Empathy is essential when establishing and enforcing our boundaries. When we use the word empathy we are referring to intellectual empathy. What does that mean?
“Understanding the need to imaginatively put oneself in the place of others to genuinely understand them… It correlates with the ability to accurately reconstruct the viewpoints and reasoning of others and to reason from premises, assumptions, and ideas other than our own. This trait also requires that we remember occasions when we were wrong, despite an intense conviction that we were right, and consider that we might be similarly deceived in a case at hand.” 
A challenging but useful exercise is to imagine yourself as someone else. Let your eyes find someone nearby, now look at their shoes. Imagine what it would feel to be wearing those right now. How do you think they would feel? Now think about someone you know, perhaps someone who’s hurt your feelings recently. Ignore your feelings and imagine being them. What do you think they were feeling at the time when they were hurting you? Why do believe they were feeling this? What if you’re wrong? What else could they have been feeling at this moment?

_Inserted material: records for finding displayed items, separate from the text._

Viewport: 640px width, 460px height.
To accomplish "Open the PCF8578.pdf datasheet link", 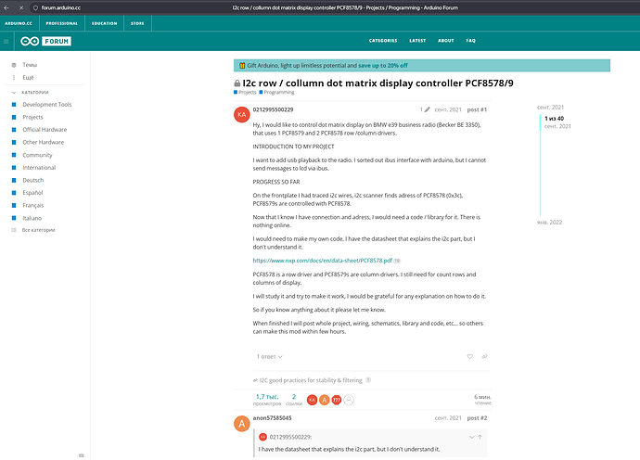I will click(x=322, y=262).
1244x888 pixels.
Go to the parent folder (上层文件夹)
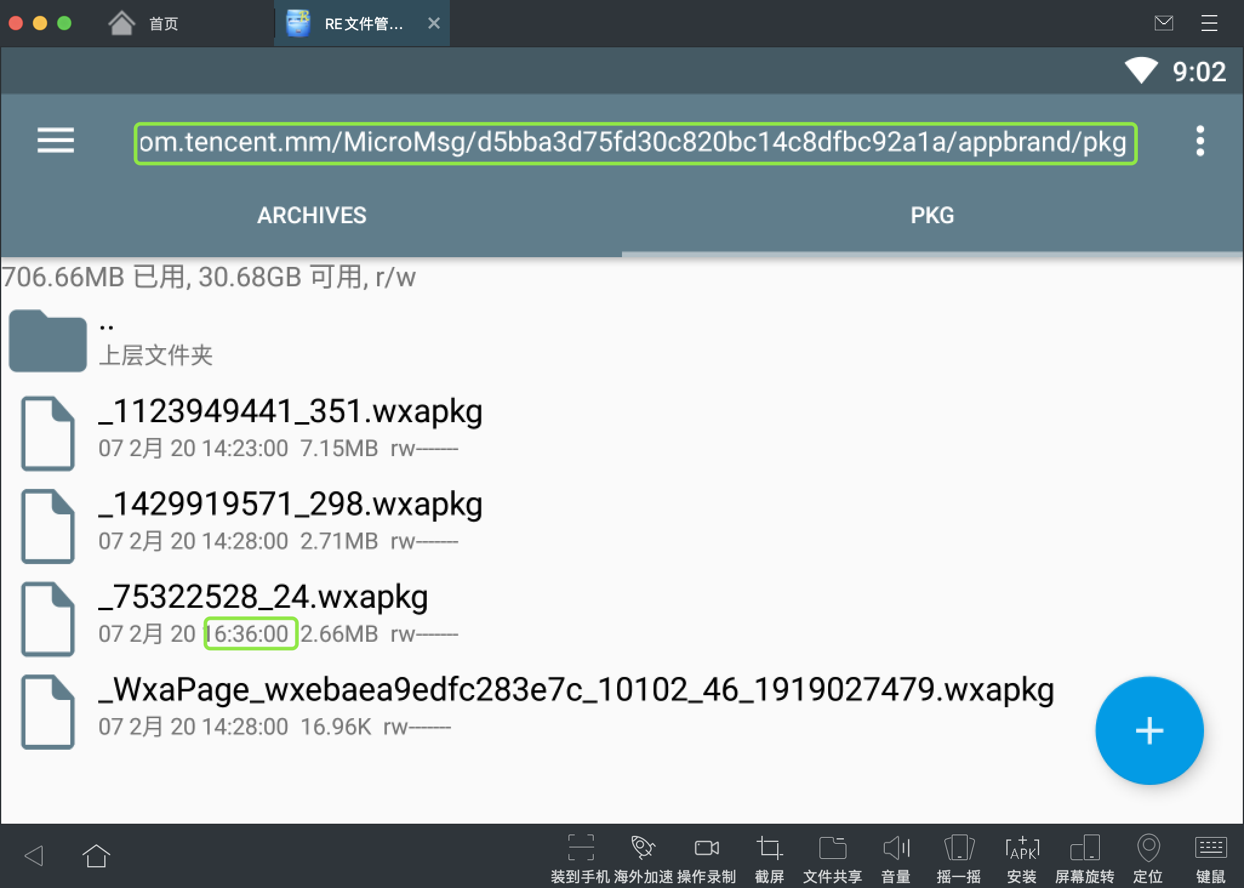coord(155,341)
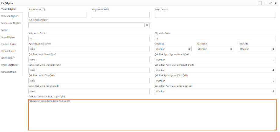Open the Nüfus Bilgileri tab
This screenshot has width=280, height=132.
(x=9, y=72)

We are going to do an exercise, first I want you to write down the premise they were acting from when the event occurred. Next, what assumptions might they have been operating from and finally what do you think their thoughts, opinions or plans were?

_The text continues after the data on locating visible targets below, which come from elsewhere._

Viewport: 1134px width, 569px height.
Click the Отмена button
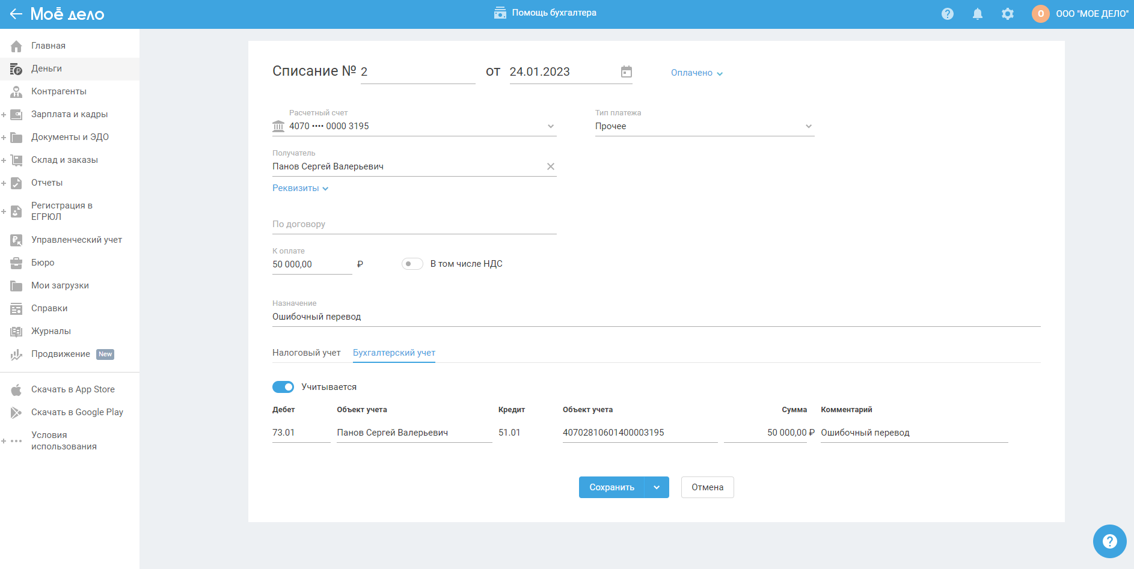(x=707, y=487)
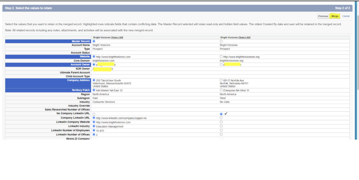The width and height of the screenshot is (359, 180).
Task: Select Mid-Market NA East 12 territory patch
Action: tap(94, 90)
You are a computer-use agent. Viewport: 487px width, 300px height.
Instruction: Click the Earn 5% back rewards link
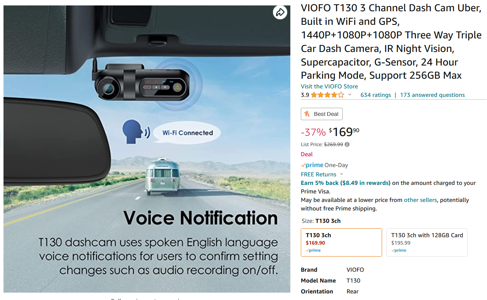pyautogui.click(x=346, y=183)
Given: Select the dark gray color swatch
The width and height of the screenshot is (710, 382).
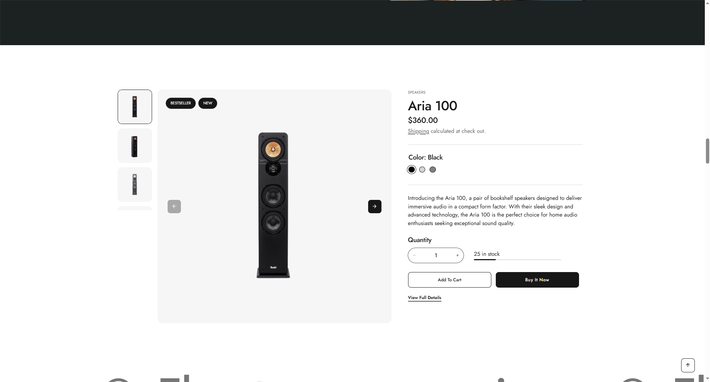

Intellectual empathy is an effective critical thinking tool. When implemented correctly it serves as a valuable resource to establish and enforce personal boundaries. It also helps us identify the walls of others. With this information we improve our ability to treat others fairly while encouraging them to do the same.
 Paul, Richard, and A. J. A. Binker. Critical Thinking: What Every Person Needs to Survive in a Rapidly Changing World. Foundation for Critical Thinking, 2012.